• **WHAT THE TASK ASKS**:
Would you copy only the lines below, from the one containing "Viewport: 764px width, 573px height." through the very last one, leaving the pictures out?

[Dataset entries]
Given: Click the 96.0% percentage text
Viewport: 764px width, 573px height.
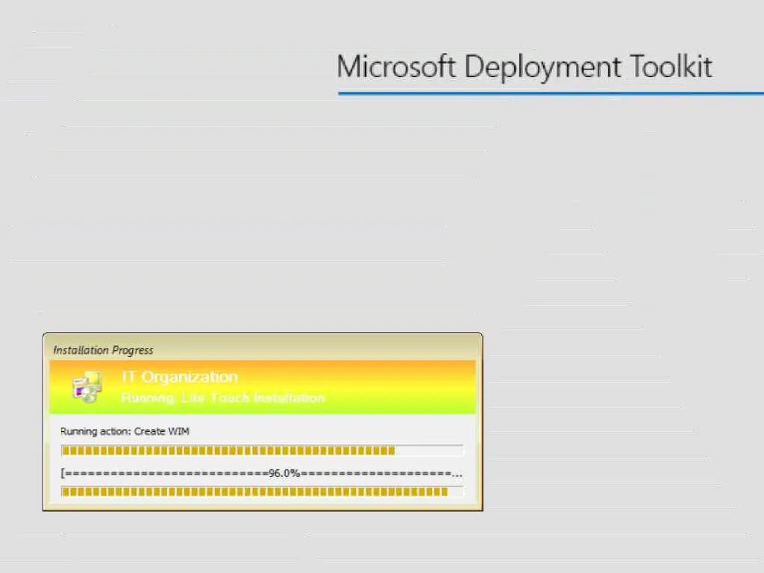Looking at the screenshot, I should click(x=284, y=473).
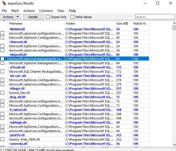Click the vertical scrollbar up arrow
Screen dimensions: 176x151
click(174, 23)
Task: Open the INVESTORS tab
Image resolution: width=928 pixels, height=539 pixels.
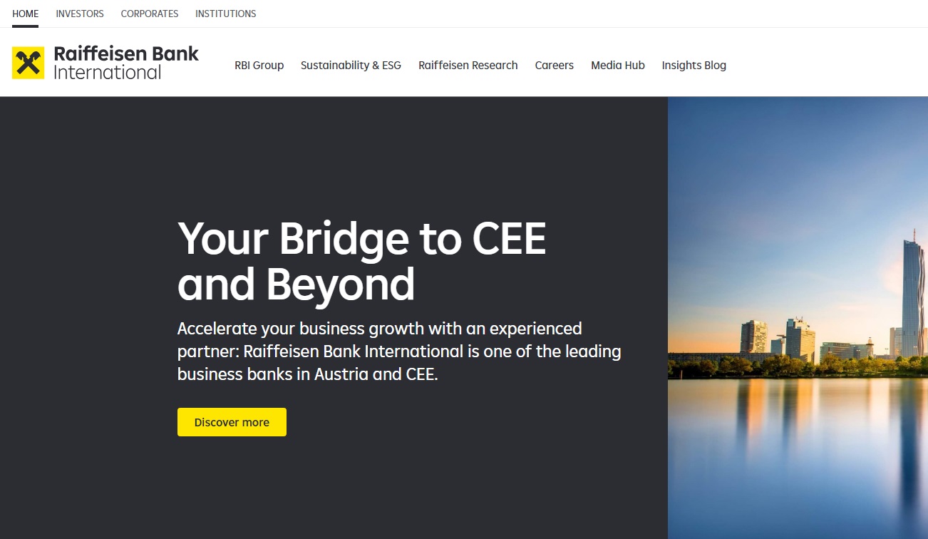Action: [80, 14]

• **SOLUTION BELOW**:
Viewport: 764px width, 573px height.
Looking at the screenshot, I should click(x=284, y=473).
Click the vertical scrollbar up arrow
Screen dimensions: 176x151
click(174, 23)
Task: Open the INVESTORS tab
Image resolution: width=928 pixels, height=539 pixels.
Action: [80, 14]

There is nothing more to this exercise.